* **Objective**: Please copy out the records from the line containing "Given: Select the 84m² area button" through the line containing "Click the back", both lines included, with no changes.

(Items in a dataset)

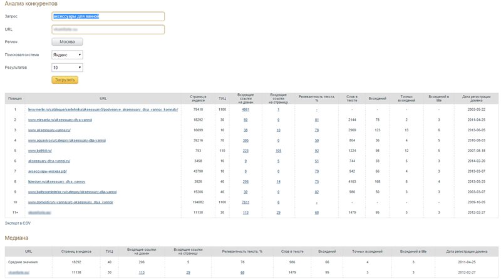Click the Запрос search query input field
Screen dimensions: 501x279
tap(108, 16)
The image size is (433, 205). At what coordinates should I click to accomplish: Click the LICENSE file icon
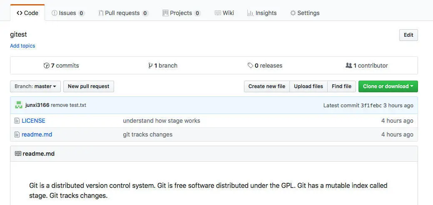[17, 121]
...
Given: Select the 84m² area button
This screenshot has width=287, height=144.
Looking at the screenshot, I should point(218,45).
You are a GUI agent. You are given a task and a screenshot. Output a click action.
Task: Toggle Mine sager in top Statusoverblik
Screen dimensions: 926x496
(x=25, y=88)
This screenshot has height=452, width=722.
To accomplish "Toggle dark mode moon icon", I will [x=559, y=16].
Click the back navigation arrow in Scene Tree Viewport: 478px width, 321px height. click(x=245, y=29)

* **Result of the exercise**:
Given: Select the 84m² area button
This screenshot has width=287, height=144.
Looking at the screenshot, I should point(218,45).
You are a GUI agent. You are given a task and a screenshot. Output a click action.
Task: Toggle Mine sager in top Statusoverblik
Screen dimensions: 926x496
(x=25, y=88)
This screenshot has height=452, width=722.
To accomplish "Toggle dark mode moon icon", I will [x=559, y=16].
Click the back navigation arrow in Scene Tree Viewport: 478px width, 321px height. click(x=245, y=29)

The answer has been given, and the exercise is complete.